(What you should do) Return the lines of the data below exactly. Start at the first and end with the line containing "Click Загрузить button".

(Data shown)
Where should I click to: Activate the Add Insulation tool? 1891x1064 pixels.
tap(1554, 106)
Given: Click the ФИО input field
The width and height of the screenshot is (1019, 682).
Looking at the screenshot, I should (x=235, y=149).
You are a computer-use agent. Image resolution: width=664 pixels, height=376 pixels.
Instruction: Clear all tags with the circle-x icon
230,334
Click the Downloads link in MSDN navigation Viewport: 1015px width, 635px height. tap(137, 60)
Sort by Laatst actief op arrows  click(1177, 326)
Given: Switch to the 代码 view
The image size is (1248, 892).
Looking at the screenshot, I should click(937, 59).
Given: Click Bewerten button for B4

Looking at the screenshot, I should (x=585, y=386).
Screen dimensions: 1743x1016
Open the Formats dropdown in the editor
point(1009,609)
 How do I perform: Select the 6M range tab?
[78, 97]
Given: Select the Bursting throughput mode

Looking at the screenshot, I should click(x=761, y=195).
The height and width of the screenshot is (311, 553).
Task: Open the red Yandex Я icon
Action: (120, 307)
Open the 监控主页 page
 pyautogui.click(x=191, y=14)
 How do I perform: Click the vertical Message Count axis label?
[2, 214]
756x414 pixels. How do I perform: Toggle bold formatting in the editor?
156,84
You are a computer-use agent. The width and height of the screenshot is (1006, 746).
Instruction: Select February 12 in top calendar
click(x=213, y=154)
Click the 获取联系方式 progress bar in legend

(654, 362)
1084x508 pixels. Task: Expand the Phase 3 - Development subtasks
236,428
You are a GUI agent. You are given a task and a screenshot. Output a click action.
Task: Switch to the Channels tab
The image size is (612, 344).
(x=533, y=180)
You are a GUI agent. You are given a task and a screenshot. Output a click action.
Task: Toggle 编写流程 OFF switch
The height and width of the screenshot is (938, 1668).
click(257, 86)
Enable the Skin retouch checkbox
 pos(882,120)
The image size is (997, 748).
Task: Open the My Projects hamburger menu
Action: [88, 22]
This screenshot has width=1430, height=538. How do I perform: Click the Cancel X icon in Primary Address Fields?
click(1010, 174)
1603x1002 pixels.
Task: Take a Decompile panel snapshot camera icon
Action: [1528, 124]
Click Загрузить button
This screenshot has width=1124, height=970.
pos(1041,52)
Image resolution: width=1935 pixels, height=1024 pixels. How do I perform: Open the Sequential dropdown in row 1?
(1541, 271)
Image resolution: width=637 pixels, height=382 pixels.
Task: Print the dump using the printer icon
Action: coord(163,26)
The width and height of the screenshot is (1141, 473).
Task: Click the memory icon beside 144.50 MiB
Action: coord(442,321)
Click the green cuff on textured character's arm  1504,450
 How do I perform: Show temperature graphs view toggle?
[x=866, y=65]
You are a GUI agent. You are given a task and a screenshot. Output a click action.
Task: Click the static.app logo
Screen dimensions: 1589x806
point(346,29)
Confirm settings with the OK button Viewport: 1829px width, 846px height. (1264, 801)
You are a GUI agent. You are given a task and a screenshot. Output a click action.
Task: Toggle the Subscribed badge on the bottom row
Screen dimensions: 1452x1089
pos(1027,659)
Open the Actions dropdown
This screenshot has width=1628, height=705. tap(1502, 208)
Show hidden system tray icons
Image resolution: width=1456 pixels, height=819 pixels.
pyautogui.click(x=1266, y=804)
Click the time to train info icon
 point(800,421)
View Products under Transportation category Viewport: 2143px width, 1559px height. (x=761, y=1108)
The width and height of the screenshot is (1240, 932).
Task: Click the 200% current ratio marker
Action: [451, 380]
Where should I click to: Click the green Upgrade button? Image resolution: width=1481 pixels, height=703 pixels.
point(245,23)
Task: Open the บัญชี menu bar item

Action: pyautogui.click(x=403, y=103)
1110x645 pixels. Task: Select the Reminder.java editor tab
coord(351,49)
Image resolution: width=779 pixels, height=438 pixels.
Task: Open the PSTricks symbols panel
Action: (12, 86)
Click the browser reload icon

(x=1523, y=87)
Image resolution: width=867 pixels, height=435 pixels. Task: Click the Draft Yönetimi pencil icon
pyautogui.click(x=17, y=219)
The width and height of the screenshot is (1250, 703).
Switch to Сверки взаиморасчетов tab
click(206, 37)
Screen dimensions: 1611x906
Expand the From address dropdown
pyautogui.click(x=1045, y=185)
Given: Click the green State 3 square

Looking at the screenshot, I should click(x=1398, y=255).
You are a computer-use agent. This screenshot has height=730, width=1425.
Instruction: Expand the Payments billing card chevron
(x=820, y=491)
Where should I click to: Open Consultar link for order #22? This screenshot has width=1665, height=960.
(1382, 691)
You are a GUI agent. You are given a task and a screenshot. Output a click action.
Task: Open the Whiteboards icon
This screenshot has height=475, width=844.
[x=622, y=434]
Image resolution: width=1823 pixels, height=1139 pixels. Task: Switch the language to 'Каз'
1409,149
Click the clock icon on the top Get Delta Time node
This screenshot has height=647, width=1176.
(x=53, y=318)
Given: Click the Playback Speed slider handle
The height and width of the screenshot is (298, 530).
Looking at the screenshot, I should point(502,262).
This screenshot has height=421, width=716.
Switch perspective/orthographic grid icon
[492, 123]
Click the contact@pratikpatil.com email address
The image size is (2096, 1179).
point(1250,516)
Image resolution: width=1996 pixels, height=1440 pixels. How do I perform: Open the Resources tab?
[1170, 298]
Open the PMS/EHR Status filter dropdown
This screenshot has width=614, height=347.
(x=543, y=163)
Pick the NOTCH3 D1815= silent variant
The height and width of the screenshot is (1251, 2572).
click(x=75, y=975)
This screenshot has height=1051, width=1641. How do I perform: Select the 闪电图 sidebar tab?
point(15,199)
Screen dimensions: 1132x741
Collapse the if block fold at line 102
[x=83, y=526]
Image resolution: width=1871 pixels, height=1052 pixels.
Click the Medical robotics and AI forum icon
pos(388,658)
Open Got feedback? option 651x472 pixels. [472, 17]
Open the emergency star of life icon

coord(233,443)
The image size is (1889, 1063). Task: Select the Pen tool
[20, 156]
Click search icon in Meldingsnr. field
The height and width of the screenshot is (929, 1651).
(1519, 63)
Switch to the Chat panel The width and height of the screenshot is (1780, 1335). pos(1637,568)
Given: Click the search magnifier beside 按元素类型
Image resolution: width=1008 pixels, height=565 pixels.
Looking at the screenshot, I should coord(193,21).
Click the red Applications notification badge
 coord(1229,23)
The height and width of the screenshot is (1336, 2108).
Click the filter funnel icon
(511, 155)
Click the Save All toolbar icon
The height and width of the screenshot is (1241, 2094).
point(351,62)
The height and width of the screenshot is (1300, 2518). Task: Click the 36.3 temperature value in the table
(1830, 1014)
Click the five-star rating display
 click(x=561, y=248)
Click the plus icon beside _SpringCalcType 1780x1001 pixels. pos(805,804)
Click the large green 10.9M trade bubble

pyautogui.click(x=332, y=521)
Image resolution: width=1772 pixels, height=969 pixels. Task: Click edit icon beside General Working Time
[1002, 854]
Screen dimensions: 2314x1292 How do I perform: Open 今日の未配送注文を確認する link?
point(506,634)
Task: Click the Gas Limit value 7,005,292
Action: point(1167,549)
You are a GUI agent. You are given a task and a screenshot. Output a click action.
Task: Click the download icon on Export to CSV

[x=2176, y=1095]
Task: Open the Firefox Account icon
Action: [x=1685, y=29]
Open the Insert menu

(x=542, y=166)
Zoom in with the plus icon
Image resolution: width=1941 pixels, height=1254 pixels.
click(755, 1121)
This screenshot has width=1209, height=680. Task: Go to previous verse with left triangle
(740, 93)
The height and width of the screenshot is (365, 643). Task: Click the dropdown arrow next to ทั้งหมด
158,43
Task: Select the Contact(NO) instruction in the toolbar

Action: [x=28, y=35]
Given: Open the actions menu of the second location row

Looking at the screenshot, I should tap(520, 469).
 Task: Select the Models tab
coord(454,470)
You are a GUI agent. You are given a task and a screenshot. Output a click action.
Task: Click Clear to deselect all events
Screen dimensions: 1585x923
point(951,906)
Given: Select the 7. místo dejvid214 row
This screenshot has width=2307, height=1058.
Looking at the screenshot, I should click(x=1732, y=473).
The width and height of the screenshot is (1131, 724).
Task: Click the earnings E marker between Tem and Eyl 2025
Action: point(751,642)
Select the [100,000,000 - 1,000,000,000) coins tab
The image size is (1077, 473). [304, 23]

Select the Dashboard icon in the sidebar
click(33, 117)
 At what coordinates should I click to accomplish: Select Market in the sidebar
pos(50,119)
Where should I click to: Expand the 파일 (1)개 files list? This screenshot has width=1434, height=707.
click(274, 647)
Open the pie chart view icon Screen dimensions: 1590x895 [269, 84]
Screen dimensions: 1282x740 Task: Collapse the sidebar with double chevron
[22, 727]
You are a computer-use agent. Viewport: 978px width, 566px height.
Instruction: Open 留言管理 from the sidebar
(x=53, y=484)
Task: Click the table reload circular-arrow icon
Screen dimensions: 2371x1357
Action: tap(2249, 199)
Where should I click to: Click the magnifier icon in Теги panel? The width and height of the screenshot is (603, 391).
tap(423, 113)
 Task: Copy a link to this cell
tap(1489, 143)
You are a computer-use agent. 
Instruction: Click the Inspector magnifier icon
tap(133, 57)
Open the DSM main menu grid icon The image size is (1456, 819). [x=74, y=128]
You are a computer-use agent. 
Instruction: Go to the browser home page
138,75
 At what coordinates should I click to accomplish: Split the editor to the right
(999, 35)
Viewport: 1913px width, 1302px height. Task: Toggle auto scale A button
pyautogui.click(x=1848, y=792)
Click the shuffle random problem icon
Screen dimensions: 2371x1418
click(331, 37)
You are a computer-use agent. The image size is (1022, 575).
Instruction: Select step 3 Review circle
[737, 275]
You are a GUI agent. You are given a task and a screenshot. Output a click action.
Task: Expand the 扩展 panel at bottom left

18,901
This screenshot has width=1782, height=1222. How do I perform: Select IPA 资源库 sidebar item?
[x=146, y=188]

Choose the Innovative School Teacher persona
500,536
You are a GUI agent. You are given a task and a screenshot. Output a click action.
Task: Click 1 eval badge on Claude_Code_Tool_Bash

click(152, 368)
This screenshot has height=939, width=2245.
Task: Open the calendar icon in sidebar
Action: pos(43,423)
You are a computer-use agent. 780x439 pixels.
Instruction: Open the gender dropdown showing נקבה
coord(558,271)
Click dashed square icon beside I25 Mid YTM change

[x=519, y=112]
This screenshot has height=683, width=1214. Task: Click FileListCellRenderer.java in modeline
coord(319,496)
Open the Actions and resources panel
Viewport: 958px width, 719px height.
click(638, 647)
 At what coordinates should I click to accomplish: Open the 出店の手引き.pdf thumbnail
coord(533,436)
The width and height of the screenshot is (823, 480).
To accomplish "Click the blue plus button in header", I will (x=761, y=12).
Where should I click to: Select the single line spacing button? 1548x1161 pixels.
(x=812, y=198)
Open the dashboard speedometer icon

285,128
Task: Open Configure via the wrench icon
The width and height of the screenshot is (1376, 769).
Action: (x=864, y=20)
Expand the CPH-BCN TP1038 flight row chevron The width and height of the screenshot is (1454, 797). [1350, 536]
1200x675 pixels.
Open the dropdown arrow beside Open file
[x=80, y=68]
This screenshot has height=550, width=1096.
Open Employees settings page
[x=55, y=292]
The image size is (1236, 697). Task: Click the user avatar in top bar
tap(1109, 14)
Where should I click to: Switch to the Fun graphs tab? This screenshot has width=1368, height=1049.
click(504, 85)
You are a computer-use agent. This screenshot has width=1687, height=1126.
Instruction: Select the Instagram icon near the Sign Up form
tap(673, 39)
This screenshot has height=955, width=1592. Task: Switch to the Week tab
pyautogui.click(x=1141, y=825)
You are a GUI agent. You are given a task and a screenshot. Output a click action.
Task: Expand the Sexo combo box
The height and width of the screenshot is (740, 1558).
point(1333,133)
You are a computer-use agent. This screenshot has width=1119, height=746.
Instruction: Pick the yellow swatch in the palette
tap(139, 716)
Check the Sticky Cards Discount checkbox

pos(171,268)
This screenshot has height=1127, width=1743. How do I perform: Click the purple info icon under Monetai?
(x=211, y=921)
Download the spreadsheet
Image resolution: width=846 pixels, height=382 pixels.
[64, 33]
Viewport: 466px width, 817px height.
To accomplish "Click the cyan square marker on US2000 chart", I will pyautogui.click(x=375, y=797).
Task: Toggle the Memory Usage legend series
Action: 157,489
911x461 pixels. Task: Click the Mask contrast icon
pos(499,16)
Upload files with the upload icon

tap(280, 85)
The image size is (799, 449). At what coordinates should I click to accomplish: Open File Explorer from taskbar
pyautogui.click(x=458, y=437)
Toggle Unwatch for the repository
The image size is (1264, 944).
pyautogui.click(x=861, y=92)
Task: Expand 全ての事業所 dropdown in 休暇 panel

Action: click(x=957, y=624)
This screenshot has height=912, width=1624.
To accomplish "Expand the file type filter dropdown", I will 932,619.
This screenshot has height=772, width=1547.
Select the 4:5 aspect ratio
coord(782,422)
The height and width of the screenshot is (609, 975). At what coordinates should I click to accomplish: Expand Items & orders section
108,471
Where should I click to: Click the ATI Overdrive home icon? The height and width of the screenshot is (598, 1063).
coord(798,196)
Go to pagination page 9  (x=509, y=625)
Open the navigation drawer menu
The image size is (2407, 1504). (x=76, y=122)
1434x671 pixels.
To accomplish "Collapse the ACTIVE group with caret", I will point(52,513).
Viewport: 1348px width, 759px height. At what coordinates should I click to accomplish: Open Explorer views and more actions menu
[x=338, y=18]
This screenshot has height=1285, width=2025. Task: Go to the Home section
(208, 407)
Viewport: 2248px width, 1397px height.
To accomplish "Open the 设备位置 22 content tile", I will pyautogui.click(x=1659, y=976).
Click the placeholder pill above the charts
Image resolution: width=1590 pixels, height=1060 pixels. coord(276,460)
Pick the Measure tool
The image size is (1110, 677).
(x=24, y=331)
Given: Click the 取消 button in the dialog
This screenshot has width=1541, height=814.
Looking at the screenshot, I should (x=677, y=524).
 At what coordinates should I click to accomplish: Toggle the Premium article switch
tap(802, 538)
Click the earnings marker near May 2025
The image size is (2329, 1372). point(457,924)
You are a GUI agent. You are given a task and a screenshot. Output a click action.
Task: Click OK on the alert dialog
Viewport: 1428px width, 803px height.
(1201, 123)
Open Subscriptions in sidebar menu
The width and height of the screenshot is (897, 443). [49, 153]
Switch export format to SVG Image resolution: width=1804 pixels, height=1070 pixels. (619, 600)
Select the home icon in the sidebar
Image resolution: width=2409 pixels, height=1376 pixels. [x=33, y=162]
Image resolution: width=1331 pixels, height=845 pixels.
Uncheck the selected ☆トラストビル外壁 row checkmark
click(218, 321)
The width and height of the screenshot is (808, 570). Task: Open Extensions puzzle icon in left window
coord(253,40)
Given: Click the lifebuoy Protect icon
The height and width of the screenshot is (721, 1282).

(Result of this task)
Where should I click to: Activate the Add Insulation tool? 1891x1064 pixels.
tap(1554, 106)
Given: Click the ФИО input field
The width and height of the screenshot is (1019, 682).
Looking at the screenshot, I should (x=235, y=149).
You are a computer-use agent. Image resolution: width=664 pixels, height=376 pixels.
Instruction: Clear all tags with the circle-x icon
230,334
Click the Downloads link in MSDN navigation Viewport: 1015px width, 635px height. tap(137, 60)
Sort by Laatst actief op arrows  click(1177, 326)
Given: Switch to the 代码 view
The image size is (1248, 892).
Looking at the screenshot, I should click(937, 59).
Given: Click Bewerten button for B4

Looking at the screenshot, I should (x=585, y=386).
Screen dimensions: 1743x1016
Open the Formats dropdown in the editor
point(1009,609)
 How do I perform: Select the 6M range tab?
[78, 97]
Given: Select the Bursting throughput mode

Looking at the screenshot, I should click(x=761, y=195).
The height and width of the screenshot is (311, 553).
Task: Open the red Yandex Я icon
Action: (120, 307)
Open the 监控主页 page
 pyautogui.click(x=191, y=14)
 How do I perform: Click the vertical Message Count axis label?
[2, 214]
756x414 pixels. How do I perform: Toggle bold formatting in the editor?
156,84
You are a computer-use agent. The width and height of the screenshot is (1006, 746).
Instruction: Select February 12 in top calendar
click(x=213, y=154)
Click the 获取联系方式 progress bar in legend

(654, 362)
1084x508 pixels. Task: Expand the Phase 3 - Development subtasks
236,428
You are a GUI agent. You are given a task and a screenshot. Output a click action.
Task: Switch to the Channels tab
The image size is (612, 344).
(x=533, y=180)
You are a GUI agent. You are given a task and a screenshot. Output a click action.
Task: Toggle 编写流程 OFF switch
The height and width of the screenshot is (938, 1668).
click(257, 86)
Enable the Skin retouch checkbox
 pos(882,120)
The image size is (997, 748).
Task: Open the My Projects hamburger menu
Action: [88, 22]
This screenshot has width=1430, height=538. How do I perform: Click the Cancel X icon in Primary Address Fields?
click(1010, 174)
1603x1002 pixels.
Task: Take a Decompile panel snapshot camera icon
Action: [1528, 124]
Click Загрузить button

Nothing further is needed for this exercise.